Abstract: mlpack is a general-purpose flexible, fast machine learning library written in C++. The library aims to provide fast, extensible implementations of cutting-edge machine learning algorithms. These algorithms are provided as simple command-line programs, Python bindings (and bindings to other languages), and also C++ classes which can then be integrated into larger-scale machine learning solutions. In this tutorial, I will introduce mlpack and discuss how it achieves its fast implementations via template metaprogramming and by implementing more
asymptotically efficient algorithms. Even though C++ is fairly unpopular for machine learning, I will show that it is possible to have easy, understandable, production-quality C++ machine learning code with mlpack. I will also give some examples of usage, including how we use mlpack inside of RelationalAI, and also talk about the future goals and development of the library.

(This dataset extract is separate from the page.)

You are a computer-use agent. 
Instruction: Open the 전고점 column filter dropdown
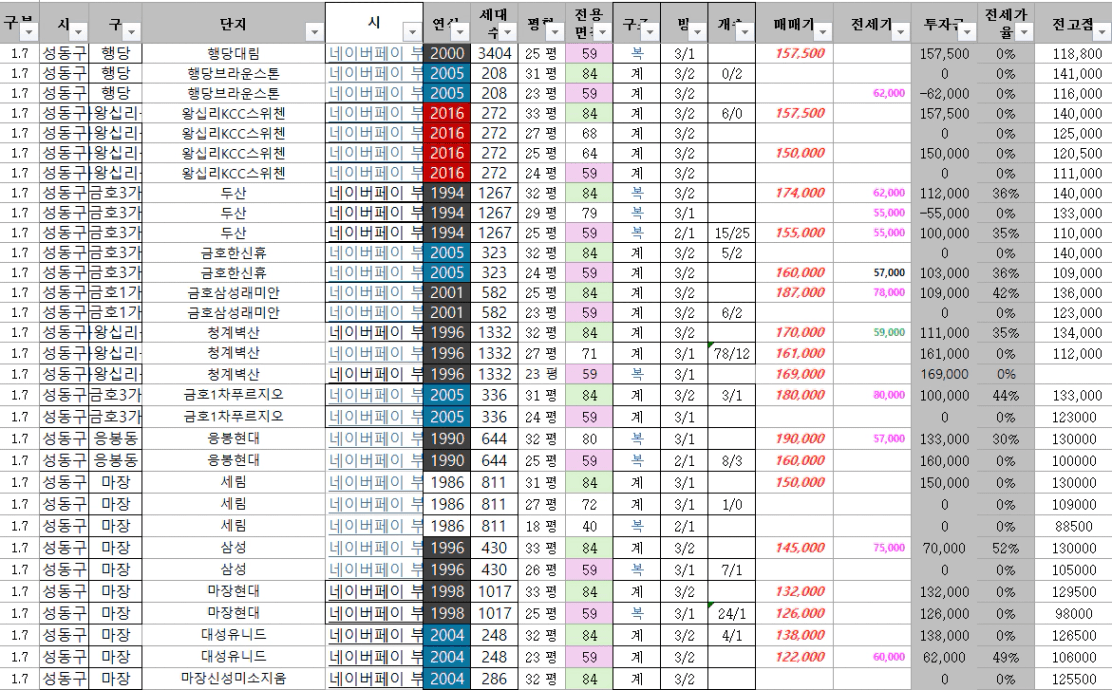[1102, 33]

Bio: Ryan Curtin is a Computer Scientist at RelationalAI. His Ph.D. work focused on fast algorithms for core machine learning tasks via the use of indexing structures such as kd-trees and other related structures. These accelerated algorithms enabled fast implementations of standard machine learning algorithms like nearest neighbor search, k-means clustering, and kernel density estimation; these implementations then formed the basis of the mlpack C++ machine learning library, which Ryan has maintained for nearly a decade. In his free time, he likes to restore broken pinball machines---and if they are ever restored to a working state, actually play them (thus helping them return to a non-working state).